⟨

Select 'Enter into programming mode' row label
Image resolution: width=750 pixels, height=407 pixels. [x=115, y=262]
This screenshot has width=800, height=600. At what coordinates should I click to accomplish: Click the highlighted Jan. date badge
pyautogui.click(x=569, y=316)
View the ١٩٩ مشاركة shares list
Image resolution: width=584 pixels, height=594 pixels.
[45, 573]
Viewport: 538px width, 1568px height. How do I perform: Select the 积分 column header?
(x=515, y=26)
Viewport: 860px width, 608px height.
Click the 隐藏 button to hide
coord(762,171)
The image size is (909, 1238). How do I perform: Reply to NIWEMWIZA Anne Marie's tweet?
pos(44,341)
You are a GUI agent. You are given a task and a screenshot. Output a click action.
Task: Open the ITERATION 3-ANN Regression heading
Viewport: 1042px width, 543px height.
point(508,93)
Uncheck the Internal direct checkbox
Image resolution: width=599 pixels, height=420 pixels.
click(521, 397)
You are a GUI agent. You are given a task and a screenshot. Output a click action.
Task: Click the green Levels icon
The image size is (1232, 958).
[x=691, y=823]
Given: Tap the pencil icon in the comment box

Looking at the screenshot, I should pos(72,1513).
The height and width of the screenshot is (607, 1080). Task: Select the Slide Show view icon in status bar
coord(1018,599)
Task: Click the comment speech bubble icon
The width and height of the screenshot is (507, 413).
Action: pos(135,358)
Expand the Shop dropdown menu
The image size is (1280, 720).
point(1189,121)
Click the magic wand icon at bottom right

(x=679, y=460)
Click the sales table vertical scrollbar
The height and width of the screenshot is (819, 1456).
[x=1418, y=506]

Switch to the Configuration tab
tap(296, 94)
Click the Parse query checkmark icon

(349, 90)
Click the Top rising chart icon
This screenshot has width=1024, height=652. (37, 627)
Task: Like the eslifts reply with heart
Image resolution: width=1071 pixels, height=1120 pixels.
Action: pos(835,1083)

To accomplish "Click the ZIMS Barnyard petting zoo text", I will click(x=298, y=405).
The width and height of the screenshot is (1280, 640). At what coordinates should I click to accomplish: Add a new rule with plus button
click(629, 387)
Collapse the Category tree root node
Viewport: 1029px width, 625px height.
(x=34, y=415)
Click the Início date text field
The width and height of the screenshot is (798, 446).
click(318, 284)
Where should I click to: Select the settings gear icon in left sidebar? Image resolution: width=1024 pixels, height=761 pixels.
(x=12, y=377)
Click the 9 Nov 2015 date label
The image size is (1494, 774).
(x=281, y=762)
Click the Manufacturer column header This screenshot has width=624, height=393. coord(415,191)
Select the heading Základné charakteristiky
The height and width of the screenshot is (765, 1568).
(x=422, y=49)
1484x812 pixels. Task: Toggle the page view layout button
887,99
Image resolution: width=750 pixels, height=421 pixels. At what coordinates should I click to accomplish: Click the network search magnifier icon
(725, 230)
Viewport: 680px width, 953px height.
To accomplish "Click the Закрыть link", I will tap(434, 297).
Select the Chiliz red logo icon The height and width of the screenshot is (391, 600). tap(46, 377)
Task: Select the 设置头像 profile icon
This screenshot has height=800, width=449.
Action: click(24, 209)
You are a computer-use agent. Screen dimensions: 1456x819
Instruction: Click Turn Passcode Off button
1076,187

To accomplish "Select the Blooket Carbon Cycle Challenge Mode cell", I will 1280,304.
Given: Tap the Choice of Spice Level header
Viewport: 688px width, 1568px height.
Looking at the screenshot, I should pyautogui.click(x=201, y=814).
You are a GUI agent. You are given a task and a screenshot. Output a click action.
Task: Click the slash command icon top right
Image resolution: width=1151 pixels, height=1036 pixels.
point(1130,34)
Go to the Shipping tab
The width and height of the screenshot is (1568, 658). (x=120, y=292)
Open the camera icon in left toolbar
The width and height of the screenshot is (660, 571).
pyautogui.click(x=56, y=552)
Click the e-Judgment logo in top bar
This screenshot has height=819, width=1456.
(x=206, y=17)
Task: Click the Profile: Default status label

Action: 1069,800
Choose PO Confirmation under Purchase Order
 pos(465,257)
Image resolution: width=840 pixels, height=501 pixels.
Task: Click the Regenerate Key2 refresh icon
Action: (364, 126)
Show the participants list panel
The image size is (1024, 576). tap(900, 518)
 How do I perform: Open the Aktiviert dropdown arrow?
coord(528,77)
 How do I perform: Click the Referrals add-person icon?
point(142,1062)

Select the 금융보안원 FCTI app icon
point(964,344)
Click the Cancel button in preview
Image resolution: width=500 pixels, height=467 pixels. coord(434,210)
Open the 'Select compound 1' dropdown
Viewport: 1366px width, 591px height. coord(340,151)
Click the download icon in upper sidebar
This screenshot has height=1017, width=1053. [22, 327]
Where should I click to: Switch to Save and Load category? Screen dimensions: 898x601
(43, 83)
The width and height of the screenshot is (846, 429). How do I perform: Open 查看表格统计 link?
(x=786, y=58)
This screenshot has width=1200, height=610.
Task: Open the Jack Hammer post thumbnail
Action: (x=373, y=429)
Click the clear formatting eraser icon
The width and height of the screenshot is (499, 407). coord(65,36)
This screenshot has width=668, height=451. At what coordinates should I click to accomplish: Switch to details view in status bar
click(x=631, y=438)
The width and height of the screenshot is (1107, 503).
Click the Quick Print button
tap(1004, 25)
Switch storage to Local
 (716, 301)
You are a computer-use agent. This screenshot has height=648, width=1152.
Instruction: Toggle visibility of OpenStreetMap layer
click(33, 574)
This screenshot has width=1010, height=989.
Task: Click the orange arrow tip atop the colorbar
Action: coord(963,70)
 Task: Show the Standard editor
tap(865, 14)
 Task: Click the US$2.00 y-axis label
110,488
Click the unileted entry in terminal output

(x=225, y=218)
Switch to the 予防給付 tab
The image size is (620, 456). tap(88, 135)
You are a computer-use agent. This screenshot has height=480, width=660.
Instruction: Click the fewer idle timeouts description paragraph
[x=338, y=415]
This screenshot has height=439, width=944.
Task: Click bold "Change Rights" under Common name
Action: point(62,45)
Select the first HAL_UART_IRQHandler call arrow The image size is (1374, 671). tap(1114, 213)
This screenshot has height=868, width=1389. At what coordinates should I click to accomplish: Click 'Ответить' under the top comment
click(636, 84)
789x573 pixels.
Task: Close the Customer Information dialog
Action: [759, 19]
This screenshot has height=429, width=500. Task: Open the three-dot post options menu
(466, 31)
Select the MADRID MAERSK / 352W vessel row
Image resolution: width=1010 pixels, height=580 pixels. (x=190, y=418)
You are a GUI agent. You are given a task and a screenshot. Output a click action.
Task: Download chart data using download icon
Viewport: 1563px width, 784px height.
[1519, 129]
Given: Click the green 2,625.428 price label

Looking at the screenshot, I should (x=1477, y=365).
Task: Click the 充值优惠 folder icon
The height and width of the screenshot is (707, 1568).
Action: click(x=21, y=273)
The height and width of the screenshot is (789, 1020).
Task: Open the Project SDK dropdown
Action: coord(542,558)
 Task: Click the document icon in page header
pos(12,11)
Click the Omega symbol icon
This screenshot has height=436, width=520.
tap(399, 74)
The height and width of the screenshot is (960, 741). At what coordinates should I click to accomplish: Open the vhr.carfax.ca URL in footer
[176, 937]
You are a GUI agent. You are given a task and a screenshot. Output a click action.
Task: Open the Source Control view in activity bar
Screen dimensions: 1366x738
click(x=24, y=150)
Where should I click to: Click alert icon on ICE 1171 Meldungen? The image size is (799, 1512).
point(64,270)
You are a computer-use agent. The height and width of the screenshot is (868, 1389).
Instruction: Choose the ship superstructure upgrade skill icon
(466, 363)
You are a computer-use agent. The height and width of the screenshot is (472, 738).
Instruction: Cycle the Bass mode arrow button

⟩

### WORK ORDER
Scan the material above. Copy each line where "heading" occurs.

### REPLY TO THE TASK
Task: Open the ITERATION 3-ANN Regression heading
Select the heading Základné charakteristiky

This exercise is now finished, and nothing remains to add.